Twice seven nymphs have I of wondrous beauty, of whom Deiopea, fairest of form, I will link to you in wedlock, making her yours for ever, that for such service of yours she may spend all her years with you, and make you father of fair offspring.” Hurl fury into your winds, sink and overwhelm the ships, or drive the men asunder and scatter their bodies on the deep. “Aeolus – for to you the father of gods and king of men has given power to clam and uplift the waves with the wind – a people hateful to me sails the Tyrrhene sea, carrying into Italy Ilium’s vanquished gods. Him Juno now addressed thus in suppliant speech: But, fearful of this, the father omnipotent hid them in gloomy caverns, and over them piled high mountain masses and gave them a king who, under fixed covenant, should be skilled to tighten and loosen the reins at command. In his lofty citadel sits Aeolus, sceptre in hand, taming their passions and soothing their rage did he not so, they would surely bear off with them in wild flight seas and lands and the vault of heaven, sweeping them through space. They, to the mountain’s mighty moans, chafe blustering around the barriers. Here in his vast cavern, Aeolus, their king, keeps under his sway and with prison bonds curbs the struggling winds and the roaring gales. Thus inwardly brooding with heart inflamed, the goddess came to Aeolia, motherland of storm clouds, tracts teeming with furious blasts. And will any still worship Juno’s godhead or humbly lay sacrifice upon her altars?

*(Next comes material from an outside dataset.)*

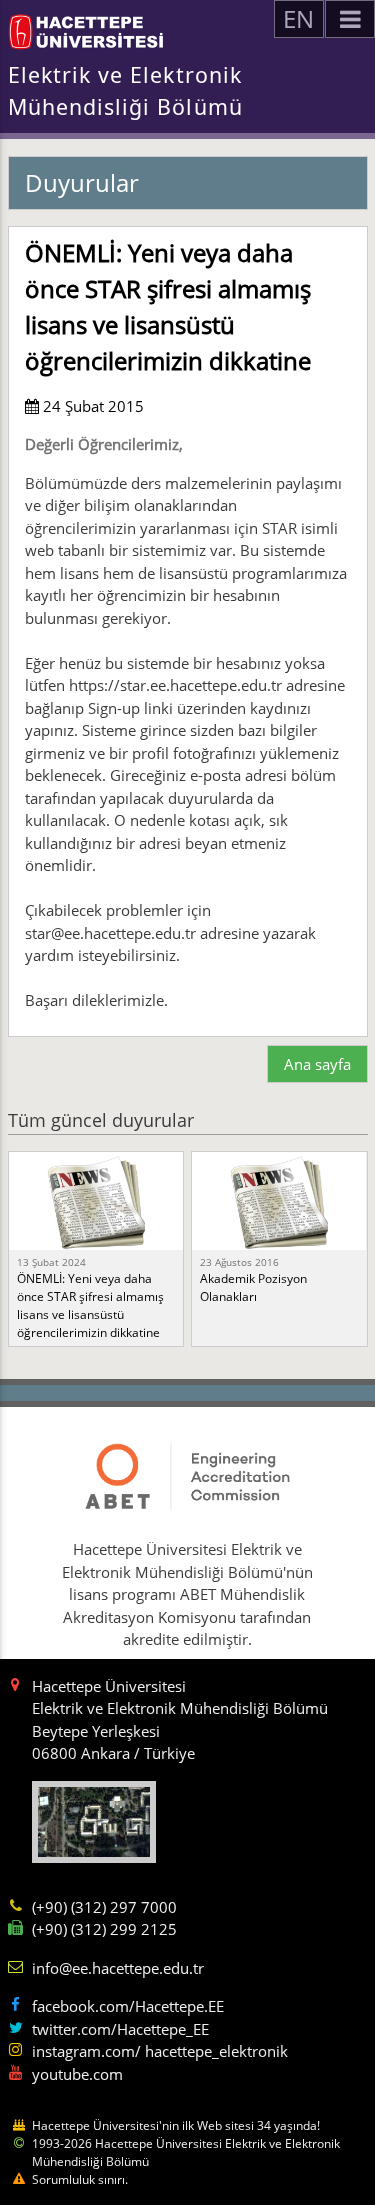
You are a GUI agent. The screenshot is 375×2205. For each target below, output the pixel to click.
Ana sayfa (317, 1064)
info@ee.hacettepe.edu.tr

Yet I, who move as queen of gods, at once sister and wife of Jove, with one people am warring these many years.

virgil aeneid fitzgerald translation pdf

Hardly out of sight of Sicilian land were they spreading their sails seaward, and merrily ploughing the foaming brine with brazen prow, when Juno, nursing an undying wound deep in her heart, spoke thus to herself: “What! I resign my purpose, baffled, and fail to turn from Italy the Teucrian king! The fates, doubtless, forbid me! Had Pallas power to burn up the Argive fleet and sink sailors in the deep, because of one single man’s guilt, and the frenzy of Ajax, son of Oileus? Her own hand hurled from the clouds Jove’s swift flame, scattered their ships, and upheaved the sea in tempest but him, as with pierced breast he breathed forth flame, she caught in a whirlwind and impaled on a spiky crag. So vast was the effort to found the Roman race. The daughter of Saturn, fearful of this and mindful of the old war which erstwhile she had fought at Troy for her beloved Argos – not yet, too, had the cause of her wrath and her bitter sorrows faded from her mind: deep in her heart remain the judgment of Paris and the outrage to her slighted beauty, her hatred of the race and the honours paid to ravished Ganymede – inflamed hereby yet more, she tossed on the wide main the Trojan remnant, left by the Greeks and pitiless Achilles, and kept them far from Latium and many a year they wandered, driven by the fates o’er all the seas. Yet in truth she had heard that a race was springing from Trojan blood, to overthrow some day the Tyrian towers that from it a people, kings of broad realms and proud in war, should come forth for Libya’s downfall: so rolled the wheel of fate.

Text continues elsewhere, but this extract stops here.